Salt sözcük olarak hakaret içeren ahmak sözcüğünü, yukarıda belirttiğimiz gibi, hiç gerekli değilken, kayıtsız ve şartsız, doğrudan bir kişiye yöneltirseniz ve “sen ahmaksın, ahmak adamın tekisin” derseniz, o kişiyi küçük düşürmüş, itibarsızlaştırmış ve hakaret etmiş olursunuz. 

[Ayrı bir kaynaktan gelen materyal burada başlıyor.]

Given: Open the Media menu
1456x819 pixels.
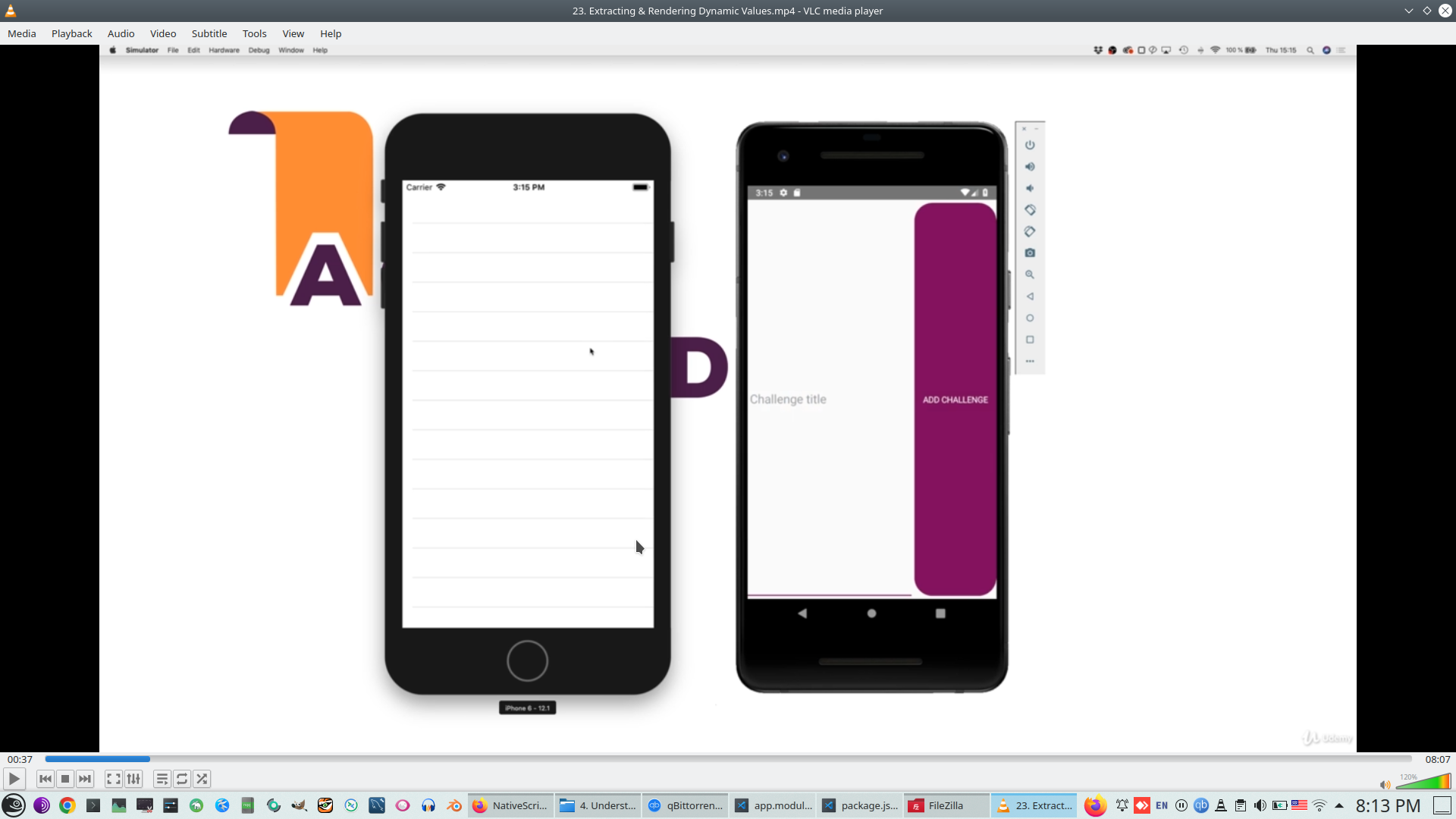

Fakat; bir kişiyle tartışırken, karşınızdaki kişinin;  akıl ve mantık dışı, yalan ve inandırıcı olmayan, abuk subuk beyanlarına sinirlenerek;  “ahmaklık yapma” derseniz,  bu beyan içinde ahmak sözcüğü geçtiği halde, sözcüğün sarf ediliş amacı ve gayesi dikkate alındığında, hakaret kastı içermediği, muhatabını doğrudan  ahmaklıkla suçlayıp nitelemekten ziyade,  sarf ettiği, akıl dışı, gerçek olmayan, abuk subuk beyanlarının, muhatabını ahmak durumuna düşürmesi nedeniyle,  bu beyanları kendisine yakıştıramadığınızı,  kendisini uyarmak durumunda kaldığınızı ifade etmek istemiş olduğunuzdan, uyarı niteliğindeki, sarf ettiğiniz “ahmaklık yapma” sözcükleri hakaret suçunu oluşturamaz.  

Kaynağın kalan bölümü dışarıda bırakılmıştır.